Thornback rays are present in good numbers in the Solway Firth throughout spring and with few other prospects of locating substantially sized species to target, anglers from around the north flood in to target them. They are present all along the Cumbrian and Dumfries and Galloway coastlines. Good bags can be caught from marks that allow anglers to present baits onto the soft sediments of this massive estuary. As with all forms of fishing, the marks with the easiest access, Whitehaven pier, Silloth promenade and Balcary in this instance, become the most packed out with anglers jostling for spots.  

This is even more apparent when tide and weather conditions are favourable. Whilst I see why some anglers like these marks, which offer ease of access, with some of our elderly or disabled compatriots having little choice, for myself, I much prefer a quieter and more secluded spot with the views to match. Thankfully, this stretch of coastline has a whole host of marks for the angler who’s willing to put in a bit of leg work.

We timed our arrival at our chosen destination for 1 hour before low water, previous trips to the mark have shown that the best fishing comes on the flooding tide. Not only this but viewing the mark over low water enabled us to assess the ground we intended to fish. As we unpacked the van, conditions were perfect, clear blue skies and a slight offshore breeze; barely enough to cause ripples in the meadow fields and ruffle the swathes of bluebells that coated the rugged coastline like an iced cake. Once we’d descended onto the mark and chosen our spots it was time for business. Sure enough, there was a friendly bet…who’d catch the most?

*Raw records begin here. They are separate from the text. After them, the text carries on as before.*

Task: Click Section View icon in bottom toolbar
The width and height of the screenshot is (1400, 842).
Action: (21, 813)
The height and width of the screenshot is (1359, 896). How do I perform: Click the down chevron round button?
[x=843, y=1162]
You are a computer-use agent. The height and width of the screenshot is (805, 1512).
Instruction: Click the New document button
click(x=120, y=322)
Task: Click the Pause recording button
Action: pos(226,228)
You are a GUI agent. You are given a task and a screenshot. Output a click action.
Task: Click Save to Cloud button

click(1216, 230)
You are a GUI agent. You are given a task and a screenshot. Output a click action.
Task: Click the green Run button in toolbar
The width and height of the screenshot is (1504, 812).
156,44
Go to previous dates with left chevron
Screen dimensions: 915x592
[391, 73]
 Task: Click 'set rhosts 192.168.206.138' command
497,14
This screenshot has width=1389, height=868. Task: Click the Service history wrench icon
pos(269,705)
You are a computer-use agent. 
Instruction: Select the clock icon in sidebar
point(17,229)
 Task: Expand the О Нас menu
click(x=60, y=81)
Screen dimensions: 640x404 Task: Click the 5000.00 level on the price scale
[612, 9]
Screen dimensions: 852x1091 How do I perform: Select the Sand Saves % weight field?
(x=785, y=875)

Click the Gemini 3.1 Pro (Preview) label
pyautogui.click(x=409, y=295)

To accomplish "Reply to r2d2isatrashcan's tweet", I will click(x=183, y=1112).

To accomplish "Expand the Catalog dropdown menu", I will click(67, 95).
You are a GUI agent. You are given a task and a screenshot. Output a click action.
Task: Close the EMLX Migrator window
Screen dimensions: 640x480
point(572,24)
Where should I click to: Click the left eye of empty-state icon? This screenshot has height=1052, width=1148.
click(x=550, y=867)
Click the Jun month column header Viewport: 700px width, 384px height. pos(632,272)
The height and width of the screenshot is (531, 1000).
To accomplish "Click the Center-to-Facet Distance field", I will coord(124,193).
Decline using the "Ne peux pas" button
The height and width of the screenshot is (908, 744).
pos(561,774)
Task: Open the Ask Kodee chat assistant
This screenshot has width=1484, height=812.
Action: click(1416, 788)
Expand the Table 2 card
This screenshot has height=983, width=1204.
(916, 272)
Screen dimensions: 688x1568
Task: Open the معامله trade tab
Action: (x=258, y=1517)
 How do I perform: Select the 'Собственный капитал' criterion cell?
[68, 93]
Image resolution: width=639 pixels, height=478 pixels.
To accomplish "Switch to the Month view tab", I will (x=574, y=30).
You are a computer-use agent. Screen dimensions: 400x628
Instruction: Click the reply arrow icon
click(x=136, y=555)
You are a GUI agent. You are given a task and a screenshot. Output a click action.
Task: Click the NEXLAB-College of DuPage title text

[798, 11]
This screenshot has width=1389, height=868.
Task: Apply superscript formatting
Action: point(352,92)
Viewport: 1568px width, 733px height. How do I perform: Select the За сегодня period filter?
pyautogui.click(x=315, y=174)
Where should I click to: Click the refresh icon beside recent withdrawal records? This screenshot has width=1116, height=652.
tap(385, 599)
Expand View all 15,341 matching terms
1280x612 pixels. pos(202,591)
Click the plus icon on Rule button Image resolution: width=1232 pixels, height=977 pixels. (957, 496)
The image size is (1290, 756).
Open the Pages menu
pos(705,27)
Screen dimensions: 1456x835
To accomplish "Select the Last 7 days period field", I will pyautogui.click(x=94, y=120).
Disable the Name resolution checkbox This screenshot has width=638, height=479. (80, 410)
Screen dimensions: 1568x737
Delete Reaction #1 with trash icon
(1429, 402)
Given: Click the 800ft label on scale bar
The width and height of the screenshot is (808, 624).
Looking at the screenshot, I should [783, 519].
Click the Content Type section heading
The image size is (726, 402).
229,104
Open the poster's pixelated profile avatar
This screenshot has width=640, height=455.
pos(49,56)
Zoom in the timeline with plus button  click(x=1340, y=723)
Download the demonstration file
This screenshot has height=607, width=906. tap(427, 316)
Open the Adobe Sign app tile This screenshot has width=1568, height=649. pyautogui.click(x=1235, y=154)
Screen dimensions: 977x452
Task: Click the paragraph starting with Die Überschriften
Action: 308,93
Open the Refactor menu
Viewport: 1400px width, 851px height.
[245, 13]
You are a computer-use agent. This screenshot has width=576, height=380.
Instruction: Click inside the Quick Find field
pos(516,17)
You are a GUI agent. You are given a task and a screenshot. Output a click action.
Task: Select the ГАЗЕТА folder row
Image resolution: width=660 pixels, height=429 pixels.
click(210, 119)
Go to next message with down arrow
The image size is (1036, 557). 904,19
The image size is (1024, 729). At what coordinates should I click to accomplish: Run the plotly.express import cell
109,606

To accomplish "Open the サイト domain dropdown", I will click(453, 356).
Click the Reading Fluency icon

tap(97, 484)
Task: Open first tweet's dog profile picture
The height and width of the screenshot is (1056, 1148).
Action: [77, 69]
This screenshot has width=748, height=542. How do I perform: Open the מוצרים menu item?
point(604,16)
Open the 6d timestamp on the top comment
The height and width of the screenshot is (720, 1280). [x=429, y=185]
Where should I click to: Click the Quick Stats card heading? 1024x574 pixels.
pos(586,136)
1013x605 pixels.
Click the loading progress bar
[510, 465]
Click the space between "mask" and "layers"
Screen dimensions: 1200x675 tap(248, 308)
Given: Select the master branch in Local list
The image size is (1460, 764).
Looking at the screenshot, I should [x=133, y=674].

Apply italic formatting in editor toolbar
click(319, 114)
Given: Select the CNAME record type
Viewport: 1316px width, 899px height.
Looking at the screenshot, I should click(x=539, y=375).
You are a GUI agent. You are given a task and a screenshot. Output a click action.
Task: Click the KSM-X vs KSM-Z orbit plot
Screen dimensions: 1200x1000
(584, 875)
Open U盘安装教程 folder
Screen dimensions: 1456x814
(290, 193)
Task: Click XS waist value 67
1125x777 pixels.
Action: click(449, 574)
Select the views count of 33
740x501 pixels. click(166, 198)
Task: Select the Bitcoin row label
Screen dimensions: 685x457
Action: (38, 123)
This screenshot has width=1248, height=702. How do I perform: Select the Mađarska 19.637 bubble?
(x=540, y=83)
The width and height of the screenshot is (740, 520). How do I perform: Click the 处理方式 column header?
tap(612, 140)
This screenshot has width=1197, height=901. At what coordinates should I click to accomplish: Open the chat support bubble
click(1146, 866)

Walking through the bluebell filled meadow

First rod out, with straight squid mounted on a pulley pennel rig and armed with 2/0 Sakuma mantas. Bait selection wise, we each had a similar, classic selection comprising of squid, blueys, mackerel and razors; the only difference being Martyn produced a tub of peeler crab. Upon baiting the second rod, where I’d opted for a bluey and squid wrap, I noticed a distinctive pull-down bite on the first rod before it dropped slack. Greedily, I cast the second rod out prior to attending to my first customer of the day. Tightening up the slack resulted in the classic dead weight followed by kiting runs which resulted in my first ray of the day. 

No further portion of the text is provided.